Data for processing:
Content starts

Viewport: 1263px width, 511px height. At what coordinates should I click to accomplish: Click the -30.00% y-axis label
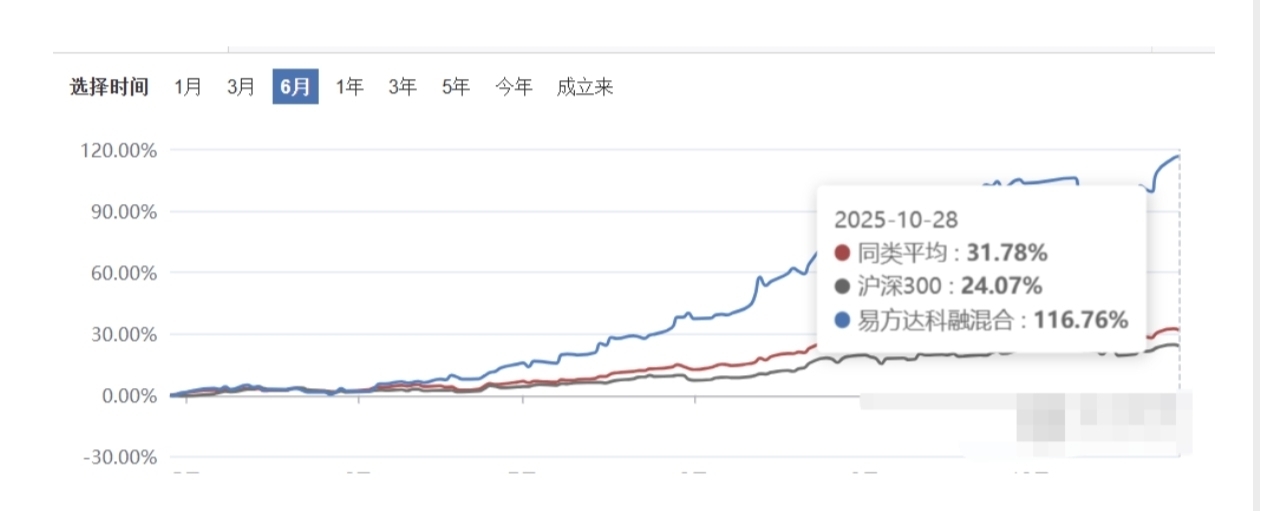click(x=120, y=457)
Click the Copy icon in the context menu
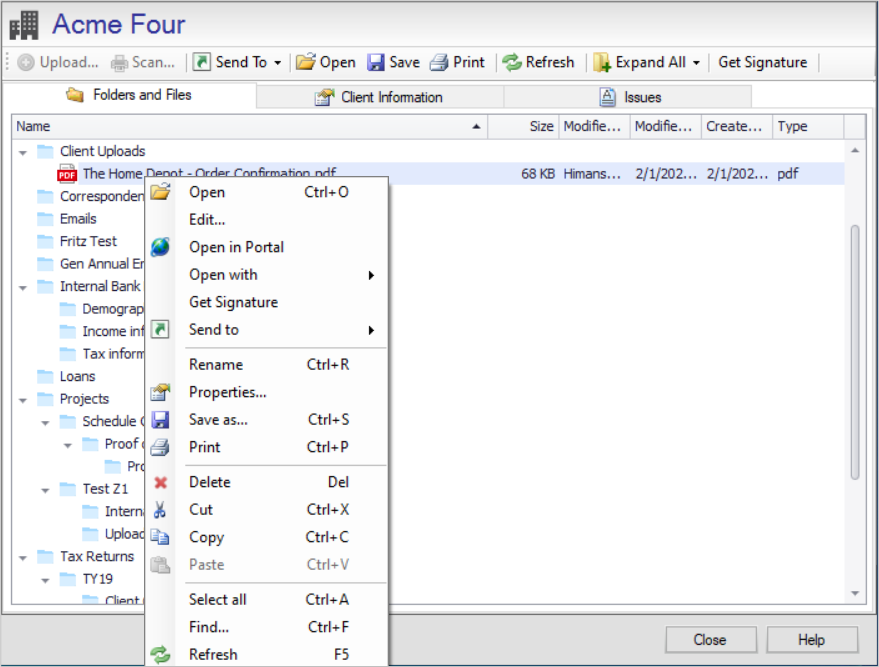Image resolution: width=879 pixels, height=667 pixels. pyautogui.click(x=161, y=537)
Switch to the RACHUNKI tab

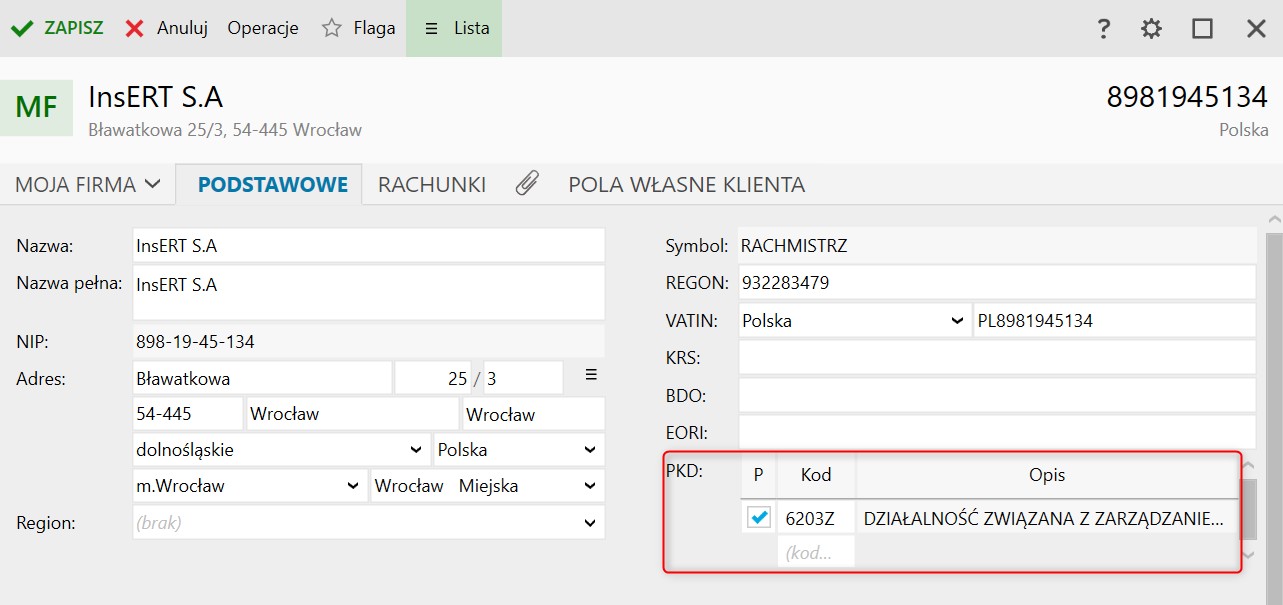pyautogui.click(x=432, y=185)
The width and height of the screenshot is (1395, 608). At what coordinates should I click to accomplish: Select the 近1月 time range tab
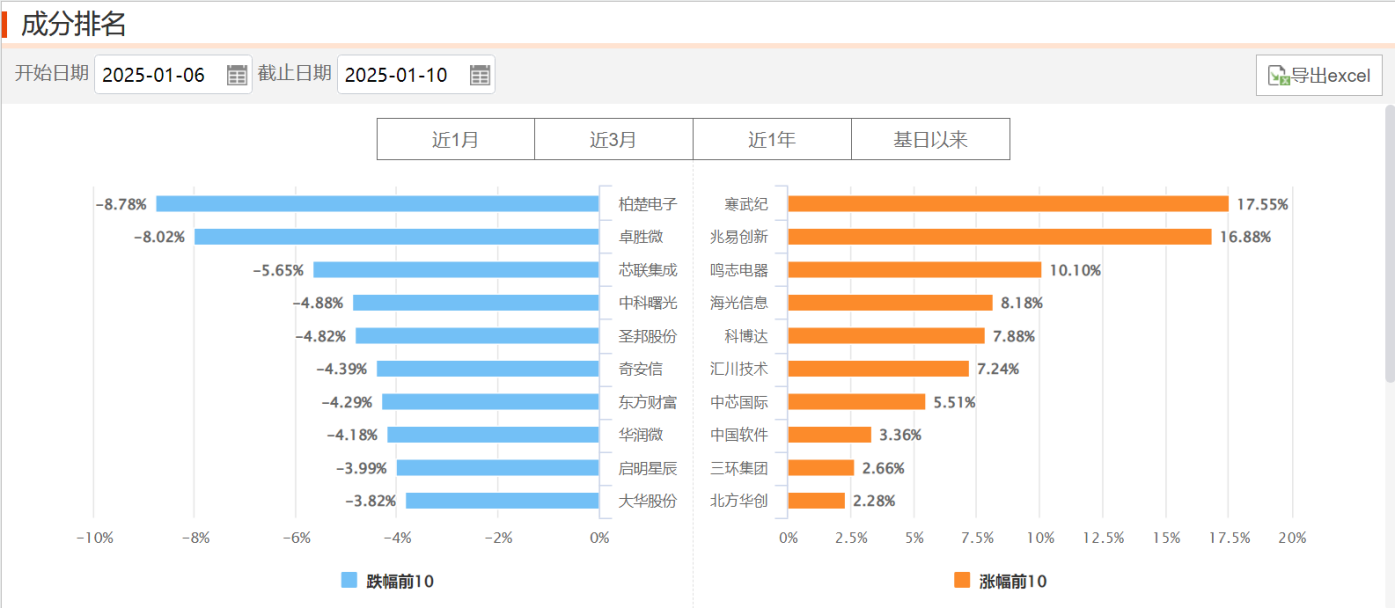(455, 139)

Content ends

Activity: Exact wording is required throughout: write out all the records, but no pictures.

Answer section:
Viewport: 1263px width, 511px height. At what coordinates should I click to accomplish: Click the -30.00% y-axis label
click(x=120, y=457)
Click the Copy icon in the context menu
Image resolution: width=879 pixels, height=667 pixels. pyautogui.click(x=161, y=537)
Switch to the RACHUNKI tab

pyautogui.click(x=432, y=185)
The width and height of the screenshot is (1395, 608). At what coordinates should I click to accomplish: Select the 近1月 time range tab
(455, 139)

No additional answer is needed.